-------- Provided text --------

In the early 20th century, Kerteh served as a small coastal trade and agricultural settlement, known for producing dried fish, shrimp paste (belacan), and fermented fish sauce (budu). The site where the petrochemical refinery currently stands was once one of the largest coconut plantations in Terengganu, extending from Kampung Labohan northwards to Paka. Copra harvested from the estate was exported overseas through the natural coastal harbour at Kampung Labohan.

In 1979, surveyors and engineers from Petronas commenced land assessment for refinery plants, offshore pipelines, an airstrip, and employee housing schemes. The discovery of offshore crude oil and natural gas sparked rapid urbanization and industrialization throughout the 1980s, permanently altering the demographic and economic landscape of the district.

==Economy==
Kerteh is the industrial bedrock of Terengganu's petrochemical economy. Petronas manages extensive operations in Kerteh, overseeing offshore extraction platforms, crude oil processing, and regional gas transport. The Terengganu Crude Oil Terminal (TCOT) and the initial oil refinery commenced commercial operations in 1983, while the Gas Processing Plant (GPP) was commissioned in August 1984 to feed the nationwide Peninsular Gas Utilisation (PGU) pipeline network.

--------

→ Tasks for this exercise:
**A.** Translate this sentence from the Kerteh passage into Spanish: "Kerteh is the industrial bedrock of Terengganu's petrochemical economy."
**B.** According to the Kerteh passage, in what month and year was the Gas Processing Plant commissioned?
These records have nothing to do with the Kerteh passage.

-------- Data to examine --------

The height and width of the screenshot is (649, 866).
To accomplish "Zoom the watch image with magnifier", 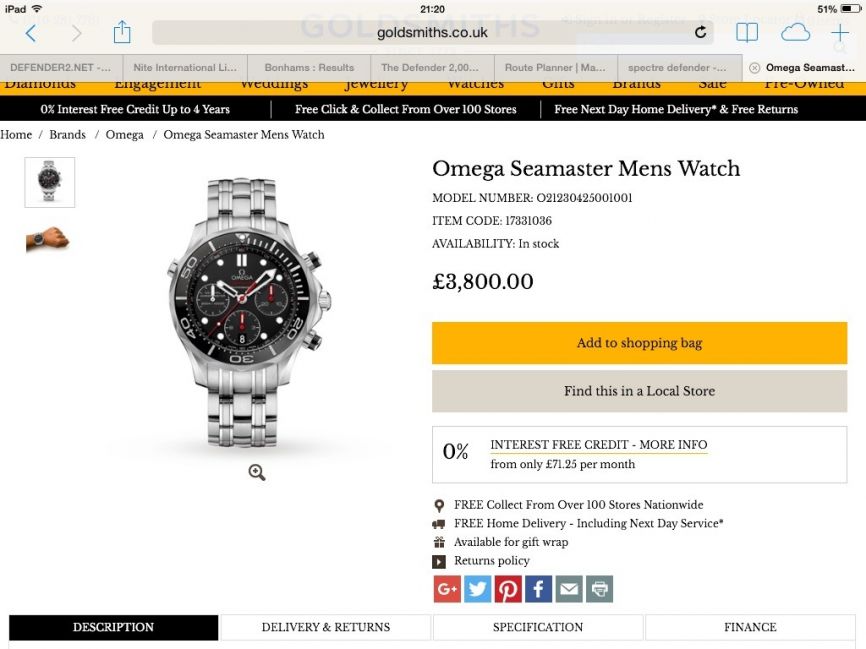I will (x=257, y=473).
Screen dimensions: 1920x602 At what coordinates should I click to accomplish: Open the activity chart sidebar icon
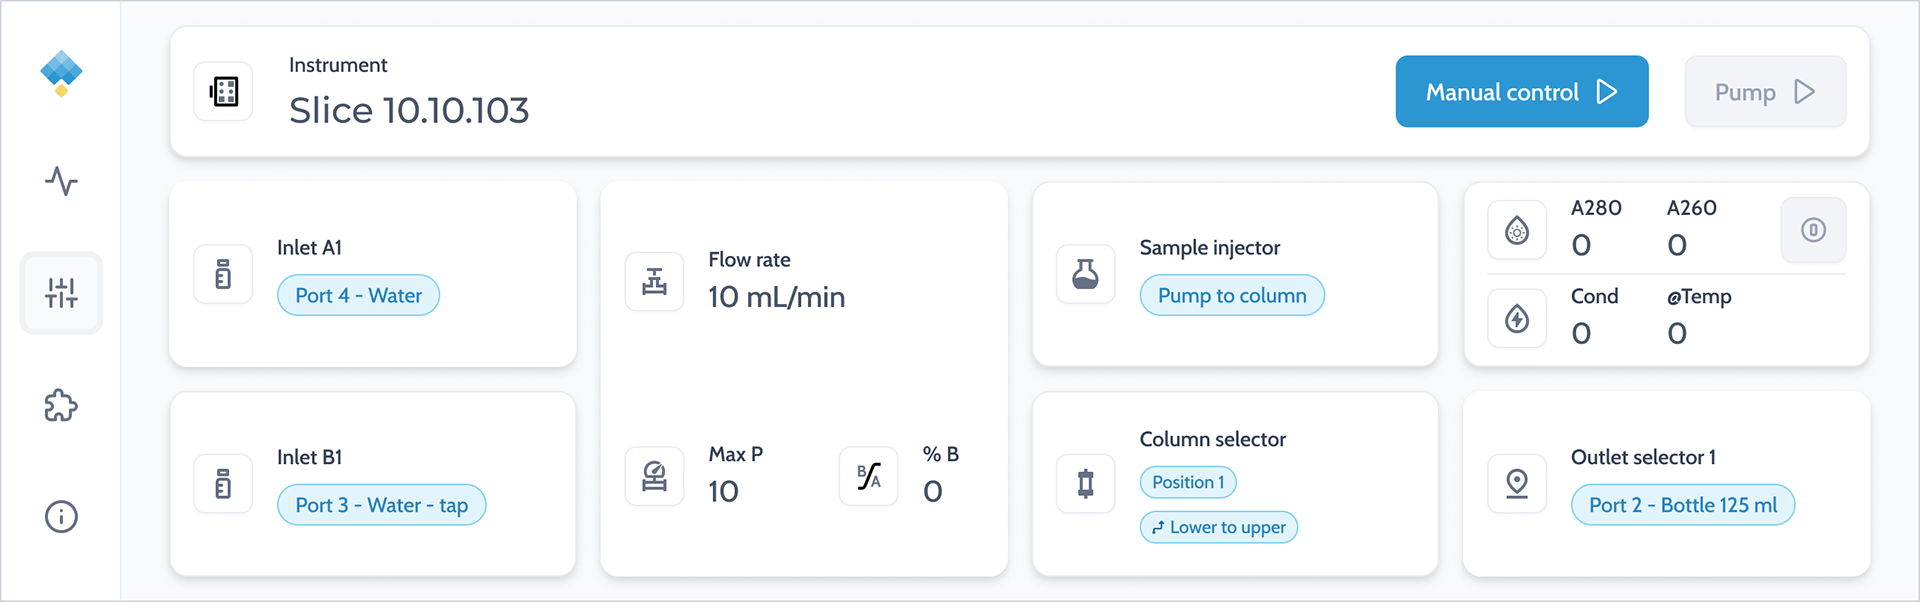tap(61, 181)

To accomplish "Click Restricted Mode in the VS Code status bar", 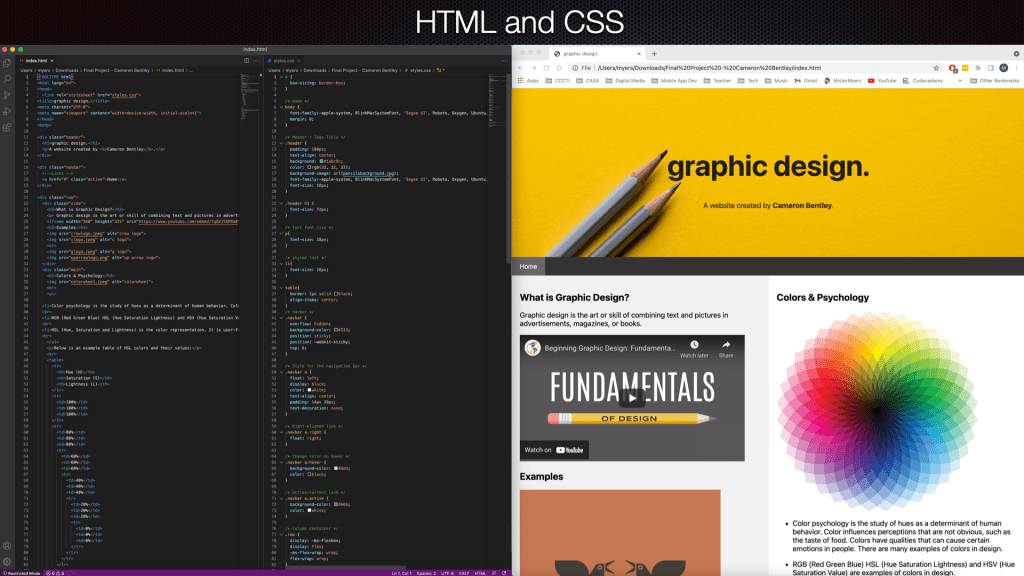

--------

→ Answers to each task:
**A.** Kerteh es la base industrial de la economía petroquímica de Terengganu.

**B.** August 1984.